EXTRACT TO READ Start Marker

The concordance correlation coefficient between averages of artificial intelligence and human scores for individual sampled articles was calculated in accordance with established procedures, Reference Lin32 with computations performed in Microsoft Excel.

Results

A total of 3747 URLs were screened, of which 88.3% (3308) were included in the analysis (Supplementary Materials, Appendix A). Of these articles, 65.5% (2168) were judged by artificial intelligence to primarily pertain to the therapeutic potential of psychedelic drugs. The proportion of media articles relating to psychedelics that focus on their therapeutic potential has markedly increased since 2000, with 13.3% (26 of 198) of articles from 2000 to 2009 focusing on this topic compared with 85.5% (1254 of 1470) from 2020 to 2025 (Fig. 2). The total number of URLs appearing within Google News for the search term ‘psychedelics’ increased from a minimum of 4 in 2000 to a maximum of 3108 in 2024, with a 501% increase in total numbers between 2019 and 2024 (520 to 3108) (Fig. 2). Similar trends were observed when articles were sampled from the Harvard Media Cloud online media database (Supplementary Materials, Appendix D).

Fig. 2 Changes in media coverage of psychedelic drugs in the 21st century. Black bars represent the total number of URLs appearing in Google News searches for the term ‘psychedelics’, confined to individual calendar years, with totals labelled on the left-hand y axis. The total for the year 2025 is a projection determined by multiplying the total URLs in January–March by 4. The line chart represents the percentage of analysed articles judged by artificial intelligence as primarily pertaining to the therapeutic potential of psychedelic drugs for each calendar year.

Analysed articles were published on 1004 different websites (Supplementary Materials, Appendix E), with those published in the top 50 most heavily trafficked English-language media websites accounting for 19.6% (650 of 3308) of the data-set (Supplementary Materials, Appendix F). Individual websites with the most articles focusing on the therapeutic potential of psychedelics included VICE (62 articles), The Guardian (61 articles), Multidisciplinary Association for Psychedelic Studies (55 articles), Business Insider (53 articles) and The New York Times (48 articles) (Supplementary Materials, Appendix G).

Table 1 provides examples of analysed articles, alongside sentiment scores and rationales produced by artificial intelligence to offer context for quantitative analysis.

Table 1 Examples of artificial intelligence sentiment analysis. Artificial intelligence was asked to rate the positivity of individual articles about the therapeutic potential of psychedelic drugs, on a scale of 1–100, where 100 denotes very positive and 1 very negative. Example artificial intelligence responses are shown

MDMA, 3,4-methylenedioxymethamphetamine; PTSD, post-traumatic stress disorder; 5-MeO-DMT, 5-methoxy-N,N-dimethyltryptamine.

EXTRACT TO READ End Marker
PROVIDED MATERIAL Start Marker

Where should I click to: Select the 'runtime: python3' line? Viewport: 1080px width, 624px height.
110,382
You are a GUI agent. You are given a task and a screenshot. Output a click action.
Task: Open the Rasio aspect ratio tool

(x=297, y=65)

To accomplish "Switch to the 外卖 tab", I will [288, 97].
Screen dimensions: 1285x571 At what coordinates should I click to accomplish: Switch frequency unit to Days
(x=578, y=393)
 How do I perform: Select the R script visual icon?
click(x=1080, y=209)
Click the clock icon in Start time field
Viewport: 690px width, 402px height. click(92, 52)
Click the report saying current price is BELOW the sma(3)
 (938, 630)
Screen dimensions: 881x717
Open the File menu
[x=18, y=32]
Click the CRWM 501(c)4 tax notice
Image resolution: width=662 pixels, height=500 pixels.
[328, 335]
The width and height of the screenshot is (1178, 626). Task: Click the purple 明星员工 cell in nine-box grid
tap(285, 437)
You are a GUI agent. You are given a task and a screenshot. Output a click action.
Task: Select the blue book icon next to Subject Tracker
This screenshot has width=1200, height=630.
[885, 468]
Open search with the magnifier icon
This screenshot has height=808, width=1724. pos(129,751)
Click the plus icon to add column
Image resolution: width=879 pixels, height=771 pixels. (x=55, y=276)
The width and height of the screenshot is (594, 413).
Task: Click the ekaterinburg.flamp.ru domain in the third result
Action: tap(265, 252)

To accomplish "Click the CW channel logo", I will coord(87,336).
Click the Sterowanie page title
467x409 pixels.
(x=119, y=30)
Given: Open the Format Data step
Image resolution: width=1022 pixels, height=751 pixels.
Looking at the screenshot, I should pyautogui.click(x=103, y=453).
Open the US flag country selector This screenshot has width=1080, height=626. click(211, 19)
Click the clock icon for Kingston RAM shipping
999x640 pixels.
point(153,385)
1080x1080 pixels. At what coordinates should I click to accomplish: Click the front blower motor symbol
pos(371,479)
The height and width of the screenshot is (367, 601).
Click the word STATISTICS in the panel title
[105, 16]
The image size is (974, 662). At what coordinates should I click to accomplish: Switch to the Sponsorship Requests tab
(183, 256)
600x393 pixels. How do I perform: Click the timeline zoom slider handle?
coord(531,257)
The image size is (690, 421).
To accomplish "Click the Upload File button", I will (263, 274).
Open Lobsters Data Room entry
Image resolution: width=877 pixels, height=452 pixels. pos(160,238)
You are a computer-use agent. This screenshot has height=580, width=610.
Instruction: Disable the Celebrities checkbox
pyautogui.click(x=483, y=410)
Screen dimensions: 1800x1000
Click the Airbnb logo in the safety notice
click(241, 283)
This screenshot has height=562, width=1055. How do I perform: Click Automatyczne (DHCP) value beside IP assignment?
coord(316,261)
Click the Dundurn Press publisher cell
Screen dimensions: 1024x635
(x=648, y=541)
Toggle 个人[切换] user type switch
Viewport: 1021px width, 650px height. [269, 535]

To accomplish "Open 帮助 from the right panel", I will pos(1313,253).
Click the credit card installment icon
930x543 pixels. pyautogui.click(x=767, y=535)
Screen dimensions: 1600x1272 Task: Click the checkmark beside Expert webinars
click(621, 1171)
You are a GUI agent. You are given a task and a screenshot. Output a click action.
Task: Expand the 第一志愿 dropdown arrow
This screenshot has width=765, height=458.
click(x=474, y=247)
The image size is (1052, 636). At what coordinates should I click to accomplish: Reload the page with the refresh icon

PROVIDED MATERIAL End Marker

■ EXERCISE INSTRUCTIONS:
1 – In the text on media coverage of psychedelics, how was the 2025 total of Google News URLs projected?
2 – From the text on media coverage of psychedelics, list each website named as having the most articles on the therapeutic potential of psychedelics, with its article count.
3 – Write the next part of the text on media coverage of psychedelics, starting after its last line.
The material has nothing to do with any of this.

■ YOUR WRITTEN ANSWERS:
1 – By multiplying the total URLs in January–March by 4.

2 –
VICE (62 articles)
The Guardian (61 articles)
Multidisciplinary Association for Psychedelic Studies (55 articles)
Business Insider (53 articles)
The New York Times (48 articles)

3 –
Overall, 21st-century media sentiment regarding the therapeutic potential of psychedelic drugs was heavily skewed towards positive portrayals (Fig. 3(a)), with 98.7% of articles having a score of 50 or greater (2139 of 2168) and 89.9% having a score of 70 or greater (1948 of 2168). Extreme positive portrayals (sentiment score ≥90) accounted for 4.8% (103 of 2168) of all articles, while negative portrayals (sentiment score <50) accounted for only 1.3% (29 of 2168). Similar results were found among the top 50 most trafficked English-language media websites (Fig. 3(b)), with an average sentiment score of 76.8 (n = 432) compared with 78.9 among websites outside the top 50 (n = 1736). For the the top 50 online media outlets with at least 5 articles pertaining to the therapeutic potential of psychedelic drugs in the data-set (n = 20), average sentiment ranged from a minimum of 67.0 (Daily Mail) to a maximum of 80.9 (CNN) (Supplementary Materials, Appendix G).

Fig. 3 Media sentiment towards the therapeutic potential of psychedelic drugs in the 21st century. (a) Bar chart demonstrating the total number of articles with each sentiment score as determined by the large language model. (b) Line chart demonstrating the percentage of all articles with specific sentiment scores from article subgroups.

Average media sentiment from 2010 to 2025 is depicted in Fig. 4(a), ranging from a minimum of 73.6 in 2015 to a maximum of 80.8 in 2020. A statistically significant decline in sentiment occurred between 2020–2023 and 2024, the year in which the FDA application for MDMA-AT was not approved (2020–2023, 79.2; 2024, 74.3, P < 0.00001; Mann–Whitney U-test). Absolute declines in sentiment were greater in magnitude for the top 50 publications (Fig. 4(b)). Both the total number and proportion of analysed articles with negative-neutral sentiment (sentiment score ≤65) increased annually from a trough in 2020 until a peak in 2024, with negative-neutral articles accounting for only 3.6% of articles in 2020 compared with 20.9% in 2024 (Fig. 4(c)).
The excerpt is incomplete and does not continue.